Copy out the items below, swapping each "This screenshot has" for "The screenshot has" and leaving everything else unchanged.

======== TASK DATA

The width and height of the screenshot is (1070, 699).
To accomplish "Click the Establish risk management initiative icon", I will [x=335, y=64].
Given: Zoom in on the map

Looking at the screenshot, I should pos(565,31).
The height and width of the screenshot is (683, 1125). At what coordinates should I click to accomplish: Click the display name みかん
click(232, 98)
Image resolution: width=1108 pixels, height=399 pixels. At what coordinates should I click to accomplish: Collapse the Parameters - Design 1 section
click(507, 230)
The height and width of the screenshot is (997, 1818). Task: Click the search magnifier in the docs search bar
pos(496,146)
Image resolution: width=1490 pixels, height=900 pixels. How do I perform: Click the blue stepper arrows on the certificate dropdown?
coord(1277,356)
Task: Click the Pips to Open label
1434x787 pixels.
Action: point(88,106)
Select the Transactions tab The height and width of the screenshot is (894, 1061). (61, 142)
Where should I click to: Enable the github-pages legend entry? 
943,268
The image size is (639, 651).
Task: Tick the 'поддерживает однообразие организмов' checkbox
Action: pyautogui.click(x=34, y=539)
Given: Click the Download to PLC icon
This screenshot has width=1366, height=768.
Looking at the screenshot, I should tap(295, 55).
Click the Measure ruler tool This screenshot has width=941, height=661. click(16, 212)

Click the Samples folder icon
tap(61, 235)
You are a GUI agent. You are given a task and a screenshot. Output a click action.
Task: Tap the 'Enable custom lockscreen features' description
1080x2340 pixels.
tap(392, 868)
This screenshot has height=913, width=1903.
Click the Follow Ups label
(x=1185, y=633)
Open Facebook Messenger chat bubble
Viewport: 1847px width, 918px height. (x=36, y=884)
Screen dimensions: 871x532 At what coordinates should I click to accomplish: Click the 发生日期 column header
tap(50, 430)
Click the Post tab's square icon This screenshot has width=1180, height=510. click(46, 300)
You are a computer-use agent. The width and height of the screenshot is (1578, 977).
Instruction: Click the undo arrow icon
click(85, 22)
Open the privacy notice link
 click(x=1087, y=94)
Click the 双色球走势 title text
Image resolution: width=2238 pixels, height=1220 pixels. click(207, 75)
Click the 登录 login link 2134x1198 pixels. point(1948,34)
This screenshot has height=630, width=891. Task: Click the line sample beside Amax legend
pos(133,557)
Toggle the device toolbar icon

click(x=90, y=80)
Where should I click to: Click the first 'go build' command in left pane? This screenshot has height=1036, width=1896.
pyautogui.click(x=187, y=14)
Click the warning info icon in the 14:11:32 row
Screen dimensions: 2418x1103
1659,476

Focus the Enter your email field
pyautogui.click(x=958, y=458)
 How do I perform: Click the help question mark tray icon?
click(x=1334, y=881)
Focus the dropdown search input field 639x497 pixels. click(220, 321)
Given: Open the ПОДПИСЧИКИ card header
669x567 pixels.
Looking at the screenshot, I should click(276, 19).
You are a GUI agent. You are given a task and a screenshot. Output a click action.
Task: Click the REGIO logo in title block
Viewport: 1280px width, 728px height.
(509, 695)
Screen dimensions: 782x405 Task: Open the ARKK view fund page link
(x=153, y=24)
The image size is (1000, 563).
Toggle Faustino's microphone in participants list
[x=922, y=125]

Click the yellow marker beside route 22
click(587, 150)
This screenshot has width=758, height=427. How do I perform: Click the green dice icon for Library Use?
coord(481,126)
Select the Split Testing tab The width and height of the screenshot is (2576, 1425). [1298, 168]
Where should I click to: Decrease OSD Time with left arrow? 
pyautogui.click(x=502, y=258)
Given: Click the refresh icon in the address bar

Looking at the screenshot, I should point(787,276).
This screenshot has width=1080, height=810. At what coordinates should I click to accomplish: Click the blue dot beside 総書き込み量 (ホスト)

================

* TASK OUTPUT *
The width and height of the screenshot is (1070, 699).
To accomplish "Click the Establish risk management initiative icon", I will [x=335, y=64].
Given: Zoom in on the map

Looking at the screenshot, I should pos(565,31).
The height and width of the screenshot is (683, 1125). At what coordinates should I click to accomplish: Click the display name みかん
click(232, 98)
Image resolution: width=1108 pixels, height=399 pixels. At what coordinates should I click to accomplish: Collapse the Parameters - Design 1 section
click(507, 230)
The height and width of the screenshot is (997, 1818). Task: Click the search magnifier in the docs search bar
pos(496,146)
Image resolution: width=1490 pixels, height=900 pixels. How do I perform: Click the blue stepper arrows on the certificate dropdown?
coord(1277,356)
Task: Click the Pips to Open label
1434x787 pixels.
Action: point(88,106)
Select the Transactions tab The height and width of the screenshot is (894, 1061). (61, 142)
Where should I click to: Enable the github-pages legend entry? 
943,268
The image size is (639, 651).
Task: Tick the 'поддерживает однообразие организмов' checkbox
Action: pyautogui.click(x=34, y=539)
Given: Click the Download to PLC icon
The screenshot has width=1366, height=768.
Looking at the screenshot, I should tap(295, 55).
Click the Measure ruler tool The screenshot has width=941, height=661. click(16, 212)

Click the Samples folder icon
tap(61, 235)
You are a GUI agent. You are given a task and a screenshot. Output a click action.
Task: Tap the 'Enable custom lockscreen features' description
1080x2340 pixels.
tap(392, 868)
The screenshot has height=913, width=1903.
Click the Follow Ups label
(x=1185, y=633)
Open Facebook Messenger chat bubble
Viewport: 1847px width, 918px height. (x=36, y=884)
Screen dimensions: 871x532 At what coordinates should I click to accomplish: Click the 发生日期 column header
tap(50, 430)
Click the Post tab's square icon The screenshot has width=1180, height=510. click(46, 300)
You are a computer-use agent. The width and height of the screenshot is (1578, 977).
Instruction: Click the undo arrow icon
click(85, 22)
Open the privacy notice link
 click(x=1087, y=94)
Click the 双色球走势 title text
Image resolution: width=2238 pixels, height=1220 pixels. click(207, 75)
Click the 登录 login link 2134x1198 pixels. point(1948,34)
The screenshot has height=630, width=891. Task: Click the line sample beside Amax legend
pos(133,557)
Toggle the device toolbar icon

click(x=90, y=80)
Where should I click to: Click the first 'go build' command in left pane? The screenshot has height=1036, width=1896.
pyautogui.click(x=187, y=14)
Click the warning info icon in the 14:11:32 row
Screen dimensions: 2418x1103
1659,476

Focus the Enter your email field
pyautogui.click(x=958, y=458)
 How do I perform: Click the help question mark tray icon?
click(x=1334, y=881)
Focus the dropdown search input field 639x497 pixels. click(220, 321)
Given: Open the ПОДПИСЧИКИ card header
669x567 pixels.
Looking at the screenshot, I should click(276, 19).
You are a GUI agent. You are given a task and a screenshot. Output a click action.
Task: Click the REGIO logo in title block
Viewport: 1280px width, 728px height.
(509, 695)
Screen dimensions: 782x405 Task: Open the ARKK view fund page link
(x=153, y=24)
The image size is (1000, 563).
Toggle Faustino's microphone in participants list
[x=922, y=125]

Click the yellow marker beside route 22
click(587, 150)
The screenshot has width=758, height=427. How do I perform: Click the green dice icon for Library Use?
coord(481,126)
Select the Split Testing tab The width and height of the screenshot is (2576, 1425). [1298, 168]
Where should I click to: Decrease OSD Time with left arrow? 
pyautogui.click(x=502, y=258)
Given: Click the refresh icon in the address bar

Looking at the screenshot, I should point(787,276).
The screenshot has width=1080, height=810. At what coordinates should I click to accomplish: Click the blue dot beside 総書き込み量 (ホスト)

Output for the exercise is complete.